■ ITEMS:
* * * * * * *

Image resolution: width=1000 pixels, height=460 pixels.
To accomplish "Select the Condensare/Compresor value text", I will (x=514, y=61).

* * * * * * *

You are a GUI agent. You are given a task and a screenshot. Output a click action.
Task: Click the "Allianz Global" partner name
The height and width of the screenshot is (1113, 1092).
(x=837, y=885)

* * * * * * *

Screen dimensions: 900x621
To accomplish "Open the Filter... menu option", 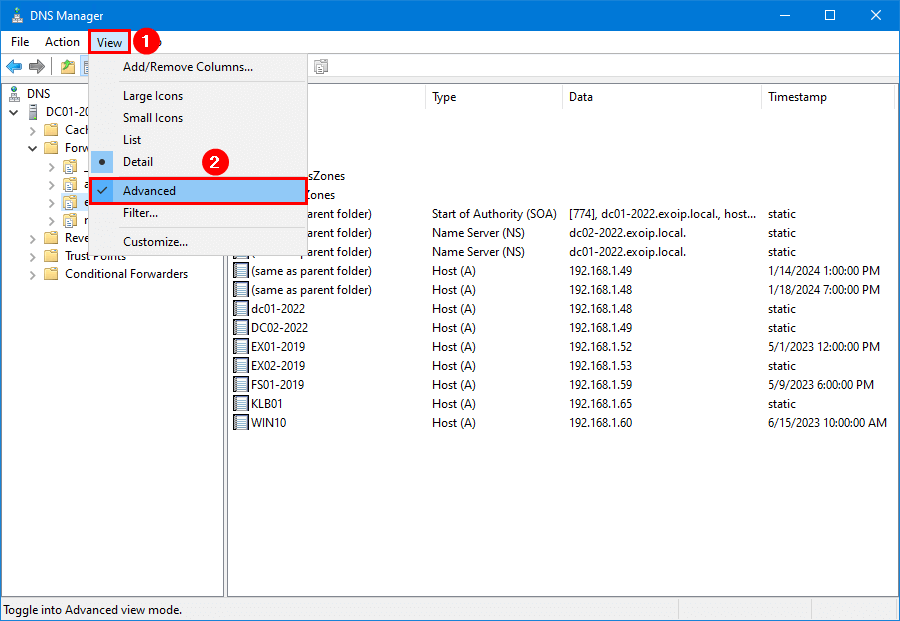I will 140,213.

* * * * * * *

■ PROBLEM: Format the data lines from the one containing "You are a GUI" through the one containing "(x=837, y=885)", inclusive, as a JSON list of strings, one string per line, leaving out blank lines.

■ REPLY:
[
  "You are a GUI agent. You are given a task and a screenshot. Output a click action.",
  "Task: Click the \"Allianz Global\" partner name",
  "The height and width of the screenshot is (1113, 1092).",
  "(x=837, y=885)"
]